Screenshot grounding data
Content starts
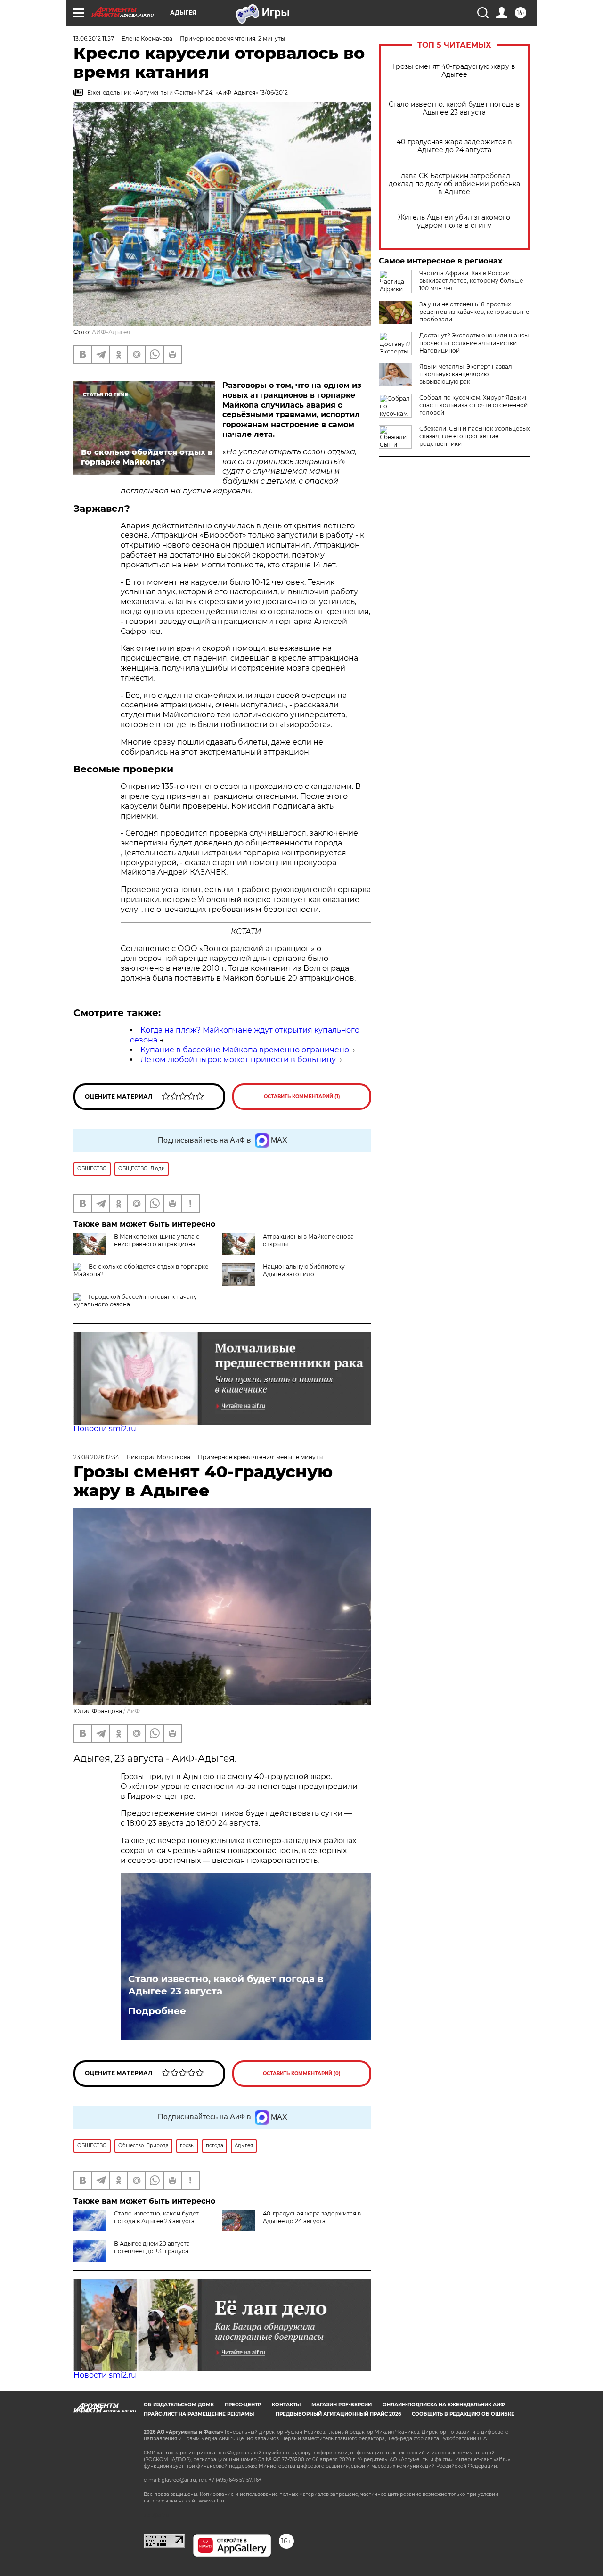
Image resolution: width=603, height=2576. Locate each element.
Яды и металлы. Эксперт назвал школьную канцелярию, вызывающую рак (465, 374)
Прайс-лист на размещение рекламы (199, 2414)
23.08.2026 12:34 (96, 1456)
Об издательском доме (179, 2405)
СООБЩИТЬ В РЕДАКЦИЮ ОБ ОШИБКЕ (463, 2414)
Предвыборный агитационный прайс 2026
Content ends
**Exercise brief**. Leaving the pictures aside, give back all the records exactly as they are.

**Solution to the exercise**.
Image resolution: width=603, height=2576. Locate each element.
Яды и металлы. Эксперт назвал школьную канцелярию, вызывающую рак (465, 374)
Прайс-лист на размещение рекламы (199, 2414)
23.08.2026 12:34 (96, 1456)
Об издательском доме (179, 2405)
СООБЩИТЬ В РЕДАКЦИЮ ОБ ОШИБКЕ (463, 2414)
Предвыборный агитационный прайс 2026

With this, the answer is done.